My sanity, that is.
You often hear descriptions that toddlers are like Neanderthals. Mine, Sarah especially, are more like mental patients. To be more specific, girlfriend is batshit crazy. Sad thing is, I’m no different.
Take this recent, and quite typical, episode stemming from her pre-nap diaper change:
I’ll preface by saying that lately she’s been eschewing pants by screeching, “No knees! No knees!” Yeah, there’s the beginning of the crazytalk. So as long as it’s warm enough I just go with it and make sure she’s got at least a onesie on so the dipe stays intact. Today I had no onesies readily available and couldn’t have predicted what was going to happen, so I thought I could give her a choice of pants to wear. She was excited by the prospect.

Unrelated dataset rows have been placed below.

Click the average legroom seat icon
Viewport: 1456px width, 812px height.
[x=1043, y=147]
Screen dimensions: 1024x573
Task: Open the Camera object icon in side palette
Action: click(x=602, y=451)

Me: Flirty pink skort or pink poodle pj pants?
Sarah: Yes, Mommy!
Me: Oh, ah, you have to choose. Puppy pants or skort?
Sarah: (In a desperately hysterical screech that came out of nowhere.) PUPPY PANTS!! PUPPY PANTS!!!!!! PUUUUUUUUPPPPPPPPPPPPPPYYYYYYYYYYYYY PAAAAAANNNNTS!!!!!!
So, silly me, I go to put the puppy pants on.
Sarah: NOOOOOOOOOOOOOOOOOOOO!!!!!!!! (Much crying, wailing, flailing, etc.)
Me: (Trying to keep the tone light.) Oh, you want the skort? (And I remove the pants and attempt to put on the skort.
Sarah: WAHHHHHHHH! NOOOOOOOOOOO!!!!! HORRIBLE SHRIEKS OF HORROR!!!!!!!!!!!!!
I’m really starting to lose it now – I’m hungry, tired, and so fucking ready for naptime. So, teeth clenched I suggest that maybe she wants both on? And I try to make that happen.
Here’s where I should type what she said, but I don’t know how to recreate it. Loud hysteria with wild flailing. Manic thrashing. So fun.
I have no clue how to remain calm during shitstorms like this. I get so mad. It’s not logical to get mad at a crazy not-quite 2-yr old. Her brain is not fully developed and it’s going haywire. But it doesn’t change how I feel in the moment. I yelled, possibly even shrieked a bit myself, hucked the skort into the closet and told her it was poodle pants or the highway. She was devastated. Shocker. Then it somehow occurred to me to offer her the skort to cuddle with for her nap and it fucking worked. HUH? A random skort from a drawer we haven’t opened since summer. Who’d a thunk it?
She seems to be fine now, knock wood, but I’m still reeling.
I think it’s important to point out that I don’t think Sarah is much crazier than any other toddler – this is more about how I respond to it than her behavior. Why do I get so nutty? What do I care what pants she wears or how long it takes to figure it out? Why does her shrieking = me yelling? Why don’t I realize that this is really not helping to show her how to react calmly to adversity? Why don’t I just wake up and realize I’m a victim of my very own genetics? Why don’t I have more booze in the house?